*Tâches à réaliser*
- a) Recopiez le passage cité, de « 1997                           Non déclarées » à « 0 $                      (6 840) ».
- b) D'après le passage cité, dans quel but l'appelant affirme-t-il avoir démarré Ptarmigan Adventures ? Expliquez-le en une à trois phrases.
- c) Selon le passage cité, sur quelles années d'imposition portent les appels ?

*Passage cité*
•••••

Traduction certifiée conforme

ce 26e jour de mars 2009.

 

David Aubry, LL.B.


 

 

 

 

 

 

Référence : 2003CCI850

Date : 20031120

Dossier : 2002‑1770(IT)I

ENTRE :

JOSEPH HANCOCK,

appelant,

et

 

SA MAJESTÉ LA REINE,

intimée.

 

[traduction française officielle]

___________________________________________________________________

 

 

Motifs du jugement

 

 

Le juge en chef GARON

 

[1]     Il s’agit d’appels interjetés à l’encontre de cotisations d’impôt sur le revenu pour les années d’imposition 1998 et 1999. En établissant de nouvelles cotisations, le ministre du Revenu national a refusé les pertes déduites par l’appelant au titre de pertes d’entreprise s’élevant à 8 072,93 $ et à 6 840,22 $ pour les années 1998 et 1999, respectivement.

 

[2]     Pour établir les nouvelles cotisations à l’égard de l’appelant pour les années d’imposition 1998 et 1999, le ministre du Revenu national a tenu pour acquis les faits énoncés au paragraphe 10 de la réponse à l’avis d’appel qui est rédigé comme suit :

 

                   [traduction]

 

10.       Pour établir les nouvelles cotisations à l’égard de l’appelant pour les années d’imposition 1998 et 1999, le ministre s’est appuyé sur les hypothèses de fait suivantes :

 

            a)         les hypothèses admises et énoncées ci‑dessus;

 

b)          l’appelant allègue avoir démarré Ptarmigan Adventures en mai 1995, afin d’offrir des excursions en motoneige (« l’activité ») du 25 décembre au 30 avril de chaque année;

 

c)          l’activité alléguée consistait à fournir des excursions guidées de la côte du Labrador en motoneige et devait inclure l’utilisation de chalets dont l’appelant était propriétaire;

 

d)          l’activité n’a produit ni vente ni revenu de quelque sorte depuis son démarrage allégué en 1995;

 

e)          l’appelant n’a fait aucune excursion depuis 1995;

 

f)           l’activité a enregistré des pertes depuis 1995, ventilées comme suit :

 

                                                Ventes              Pertes

 

             1995                           0 $                   (12 350 $)

             1996                           0 $                      (5 481)

             1997                           Non déclarées  Non déclarées

             1998                           0 $                      (8 072)

             1999                           0 $                      (6 840)

•••••

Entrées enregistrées
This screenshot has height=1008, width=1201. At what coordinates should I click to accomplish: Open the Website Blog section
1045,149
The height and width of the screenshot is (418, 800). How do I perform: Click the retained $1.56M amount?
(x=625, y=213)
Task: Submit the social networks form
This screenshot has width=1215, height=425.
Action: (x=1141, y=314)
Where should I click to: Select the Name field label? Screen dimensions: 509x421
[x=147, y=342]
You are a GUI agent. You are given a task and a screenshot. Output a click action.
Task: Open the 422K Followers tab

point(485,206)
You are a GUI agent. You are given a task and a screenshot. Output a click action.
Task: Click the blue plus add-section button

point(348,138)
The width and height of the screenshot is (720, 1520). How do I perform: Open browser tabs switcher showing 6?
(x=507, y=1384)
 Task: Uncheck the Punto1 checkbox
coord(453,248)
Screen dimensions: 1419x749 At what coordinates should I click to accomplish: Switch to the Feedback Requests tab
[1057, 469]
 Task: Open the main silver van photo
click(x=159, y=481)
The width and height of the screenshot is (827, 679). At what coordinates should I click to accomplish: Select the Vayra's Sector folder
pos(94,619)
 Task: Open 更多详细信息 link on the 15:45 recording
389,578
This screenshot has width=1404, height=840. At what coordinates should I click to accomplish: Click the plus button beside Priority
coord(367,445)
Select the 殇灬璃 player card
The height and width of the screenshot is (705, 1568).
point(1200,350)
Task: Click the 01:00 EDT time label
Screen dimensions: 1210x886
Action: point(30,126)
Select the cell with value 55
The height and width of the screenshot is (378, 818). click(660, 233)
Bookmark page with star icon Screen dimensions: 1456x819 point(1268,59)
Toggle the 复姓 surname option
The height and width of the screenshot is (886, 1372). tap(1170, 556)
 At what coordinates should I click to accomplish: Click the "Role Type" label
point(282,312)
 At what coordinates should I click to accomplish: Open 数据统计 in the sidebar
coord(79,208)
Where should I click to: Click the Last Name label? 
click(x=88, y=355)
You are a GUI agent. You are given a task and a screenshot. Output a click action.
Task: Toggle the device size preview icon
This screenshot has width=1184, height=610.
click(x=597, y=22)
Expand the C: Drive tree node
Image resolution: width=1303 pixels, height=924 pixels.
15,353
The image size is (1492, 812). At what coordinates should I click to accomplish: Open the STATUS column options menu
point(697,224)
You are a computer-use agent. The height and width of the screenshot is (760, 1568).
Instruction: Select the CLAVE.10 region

•••••

*Les réponses*
- a)
1997                           Non déclarées  Non déclarées

             1998                           0 $                      (8 072)

             1999                           0 $                      (6 840)

- b) L'appelant affirme avoir démarré Ptarmigan Adventures en mai 1995 afin d'offrir des excursions en motoneige du 25 décembre au 30 avril de chaque année. Il s'agissait d'excursions guidées de la côte du Labrador, qui devaient inclure l'utilisation de chalets dont il était propriétaire.

- c) Les appels portent sur les années d'imposition 1998 et 1999.